On top of what was already in the garden, I planted sage, salvia, milkweed. Cleome, fuchsia, cuphea. Weigela, native honeysuckle, passionflower vine. Butterfly bush, bouvardia tenuifolia, caryopteris. I planted almost everything I could find that was labeled “hummingbird attractor”. And this year the crape myrtle has bloomed magnificently, starting a little earlier than usual and lasting longer than usual.
As things began to blossom and bloom, I got bees. And bees. And more bees. All sizes and types. I got other numerous pollinators - wasps, various flies, and hornets. They all were clamoring over the overabundance of flowering plants and vines. In the heat of the day, going out into the garden means I hear the busy buzzing which zips by and around loudly as I’m weeding. Human body not good to snack on, they go back to their nectar sipping and pollen foraging after spinning around me a couple of times. Oh. And yes, I do love bees, so I’m not complaining about the increased number of bees I sighted this year!
But!!! No hummers in sight. :(
On August 17, I found a ¾ inch monarch caterpillar crawling up the stem of one of the many milkweed plants I have throughout the yard. I had spotted a couple of monarchs fluttering around the yard clearly laying eggs and had been on the lookout for hatchlings, so to see a caterpillar so large, I then went on the egg hunt.
I didn't have to go far. There were eggs to the right of me, eggs to the left of me. The monarch ladies were busy laying eggs on every milkweed plant in my yard. Milkweed in the frontyard, milkweed in the backyard, milkweed I had in pots. Milkweed growing in the flower beds past bloom. Tropical and Native Milkweed were both hosts for the eggs.
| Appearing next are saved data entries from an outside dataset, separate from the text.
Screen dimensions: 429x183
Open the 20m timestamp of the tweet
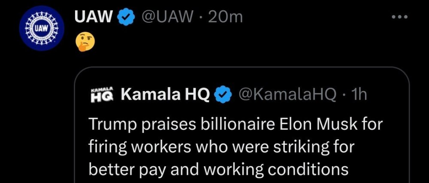coord(226,17)
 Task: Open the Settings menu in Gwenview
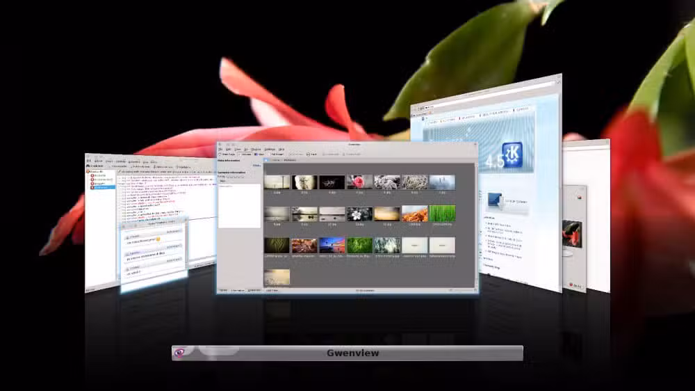click(x=269, y=149)
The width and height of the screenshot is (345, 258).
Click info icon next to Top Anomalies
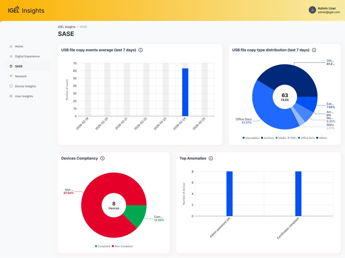click(x=211, y=158)
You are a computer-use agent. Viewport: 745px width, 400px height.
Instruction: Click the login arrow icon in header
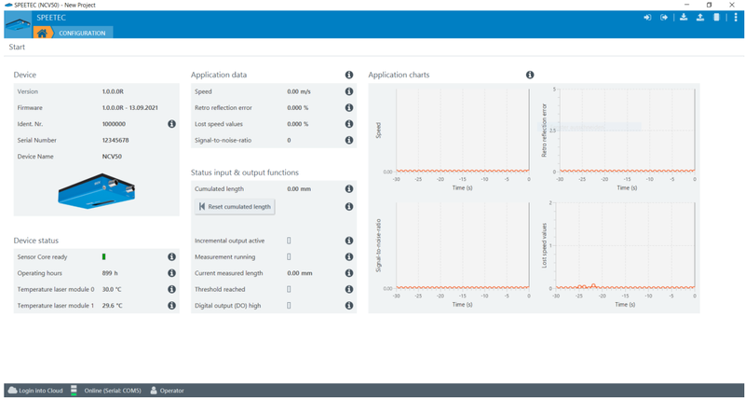click(647, 18)
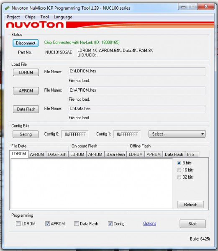Open the Config Bits Setting button
Screen dimensions: 218x251
26,134
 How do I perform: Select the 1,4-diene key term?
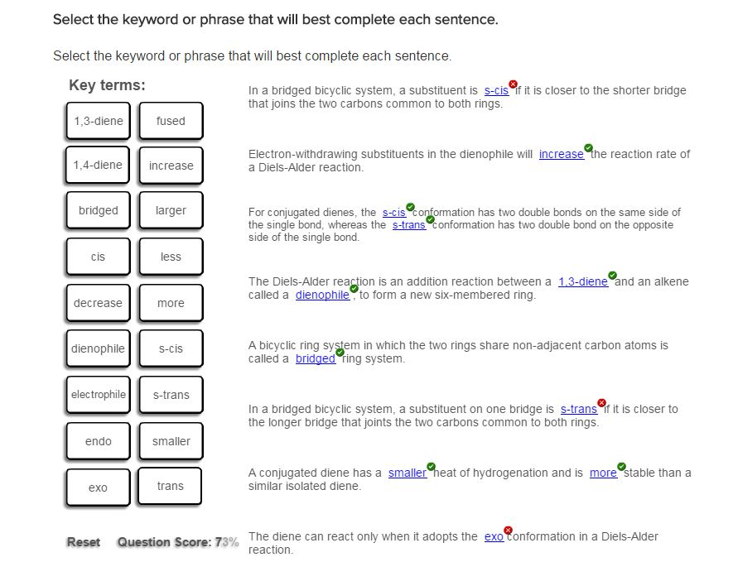click(x=97, y=164)
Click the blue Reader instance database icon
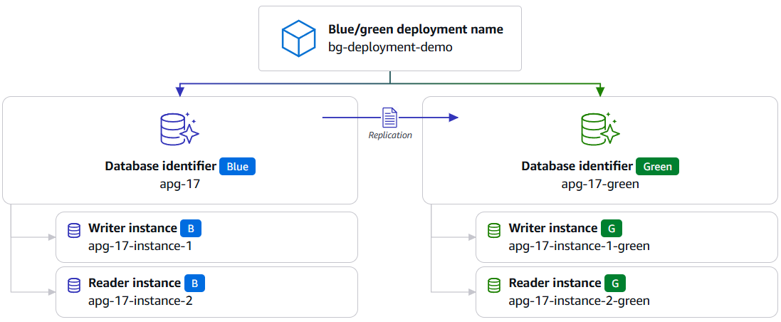The height and width of the screenshot is (322, 781). tap(73, 286)
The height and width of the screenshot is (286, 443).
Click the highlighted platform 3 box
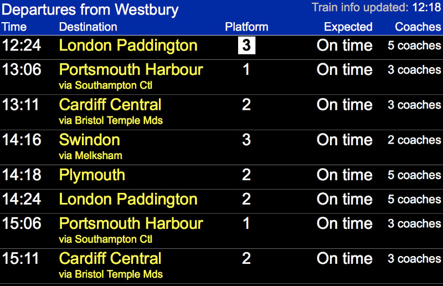tap(246, 45)
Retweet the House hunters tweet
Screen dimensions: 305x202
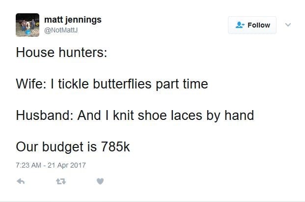point(61,181)

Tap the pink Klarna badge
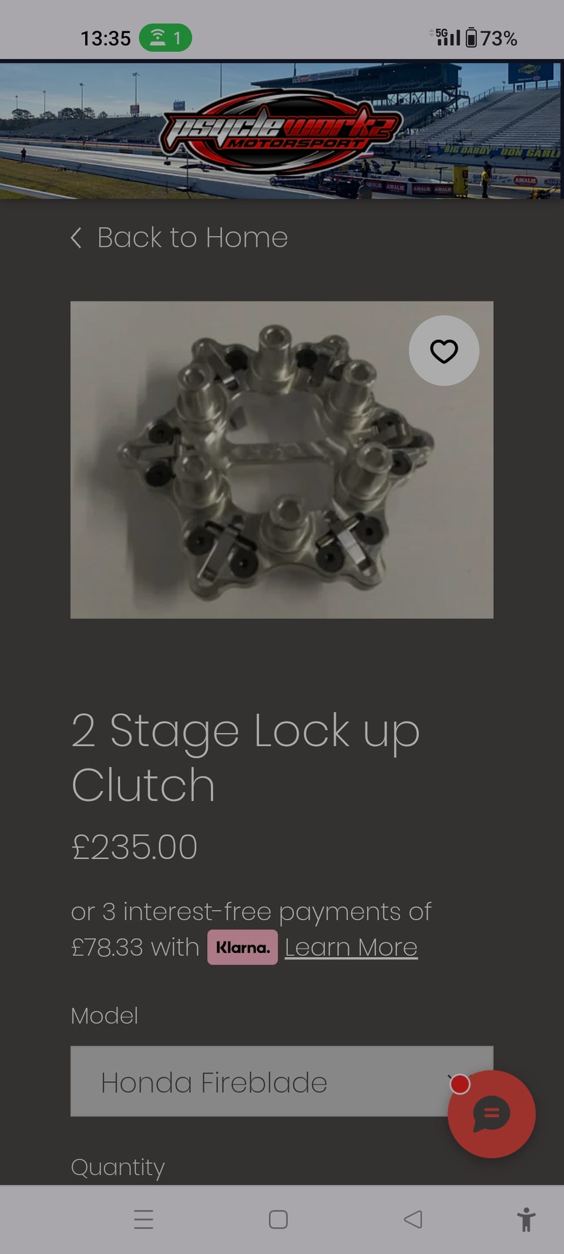[243, 947]
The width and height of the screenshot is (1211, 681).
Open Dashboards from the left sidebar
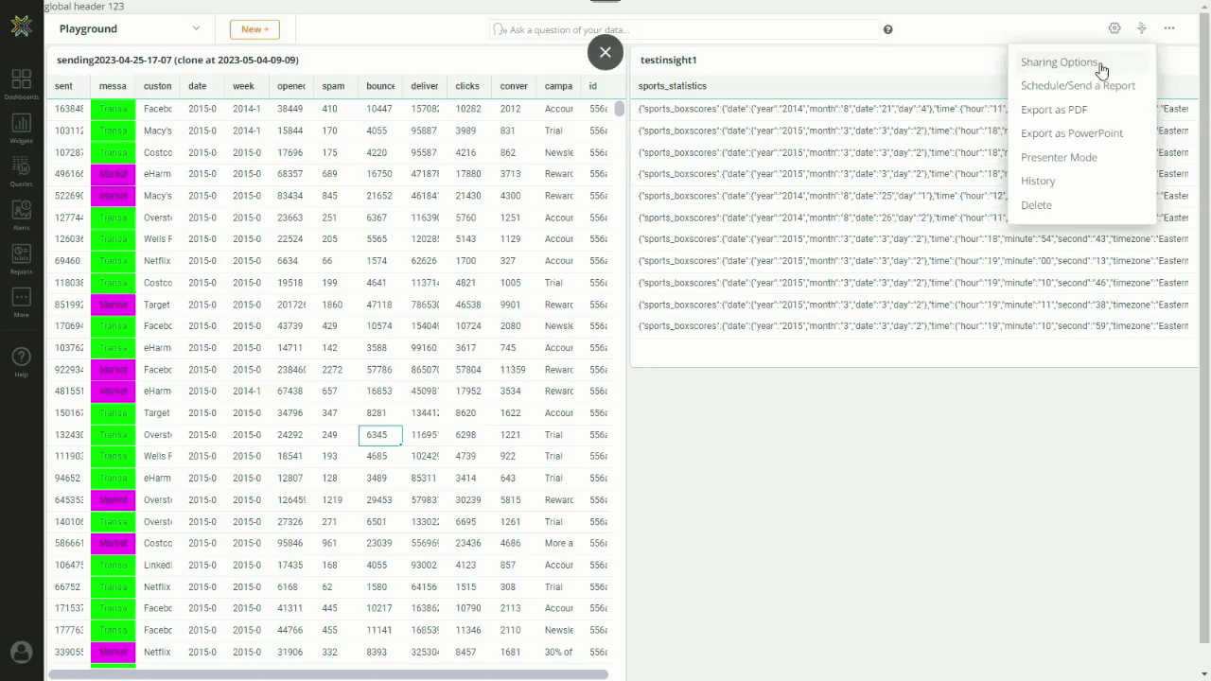click(21, 83)
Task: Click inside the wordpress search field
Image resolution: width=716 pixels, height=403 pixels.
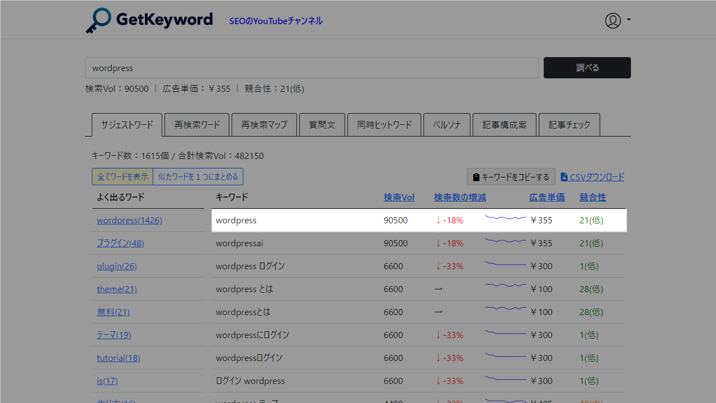Action: [312, 67]
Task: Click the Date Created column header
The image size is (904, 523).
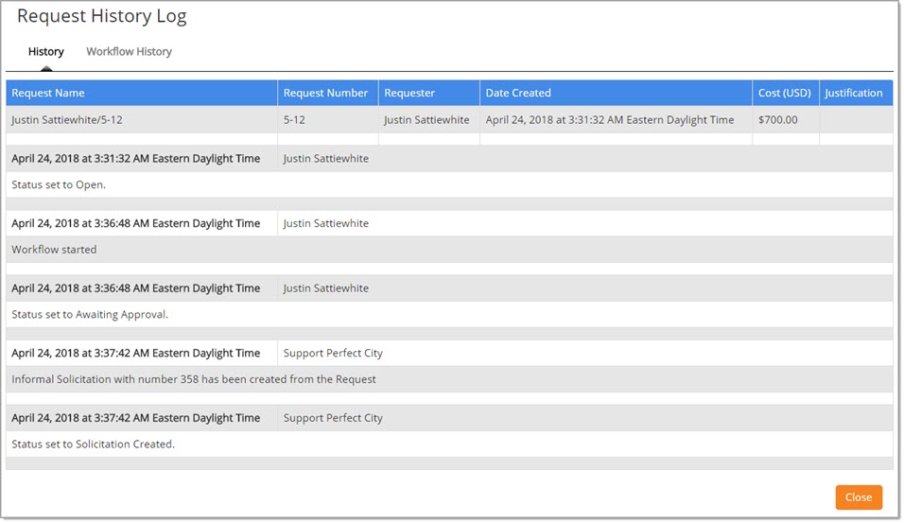Action: [x=518, y=93]
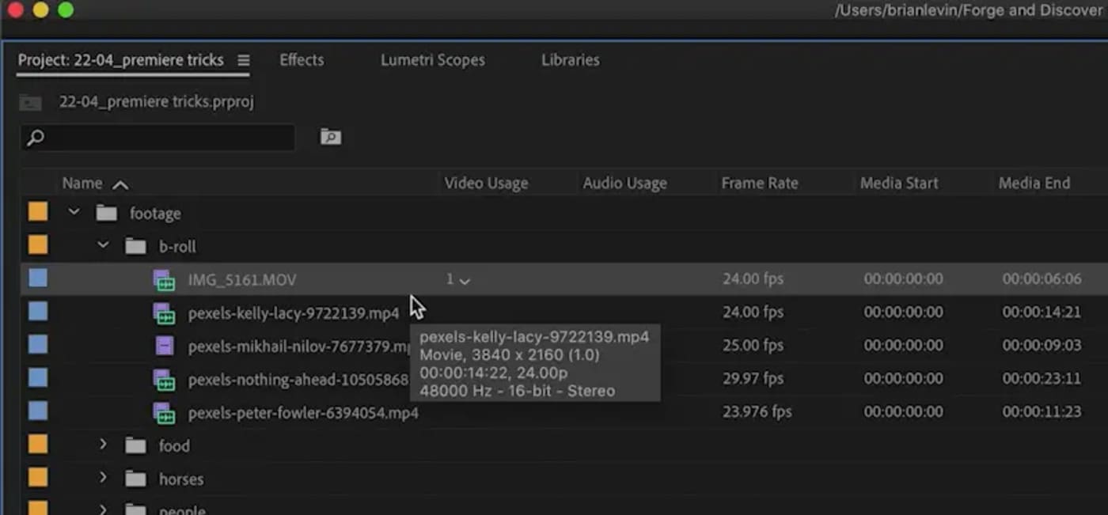The height and width of the screenshot is (515, 1108).
Task: Switch to the Libraries tab
Action: 570,60
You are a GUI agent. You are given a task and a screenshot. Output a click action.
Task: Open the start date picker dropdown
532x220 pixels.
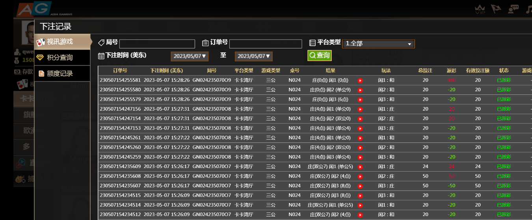pos(189,56)
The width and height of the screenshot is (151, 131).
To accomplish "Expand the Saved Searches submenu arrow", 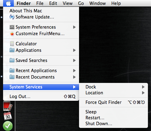I will click(x=74, y=60).
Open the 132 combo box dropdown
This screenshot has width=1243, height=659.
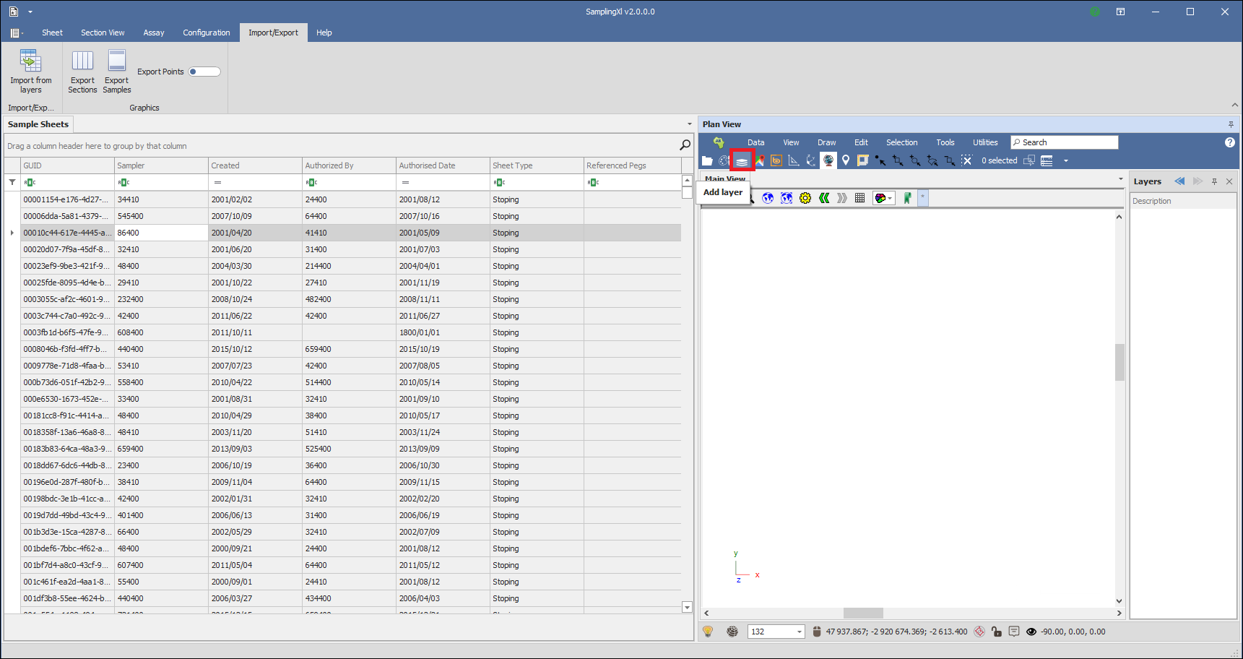click(799, 632)
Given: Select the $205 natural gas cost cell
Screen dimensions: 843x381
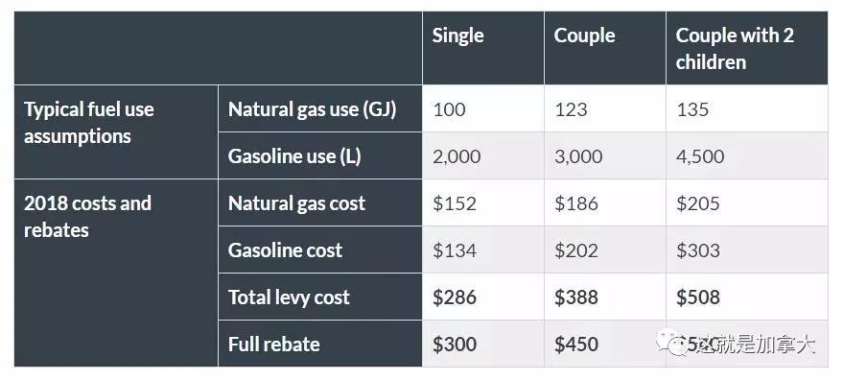Looking at the screenshot, I should (698, 203).
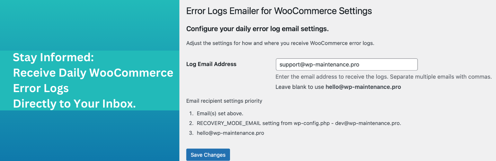Select priority item "Email(s) set above."
This screenshot has height=161, width=496.
pos(220,113)
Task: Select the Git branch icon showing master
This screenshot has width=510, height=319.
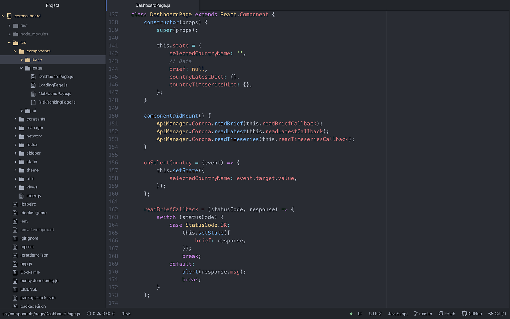Action: pyautogui.click(x=416, y=314)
For understanding, my tiny suburban property, which is on the southern side of Long Island, NY, I don’t normally see monarchs until about mid to late July. They usually start showing up at the same time that the butterfly bush is blooming. I am now realizing the butterflies I would see in my yard at this time are likely 3rd generation monarchs. It’s the 3rd generation monarchs that reproduce to bring forth the super-generation or 4th generation monarchs, the ones that will fly south and onward to Mexico to winter over.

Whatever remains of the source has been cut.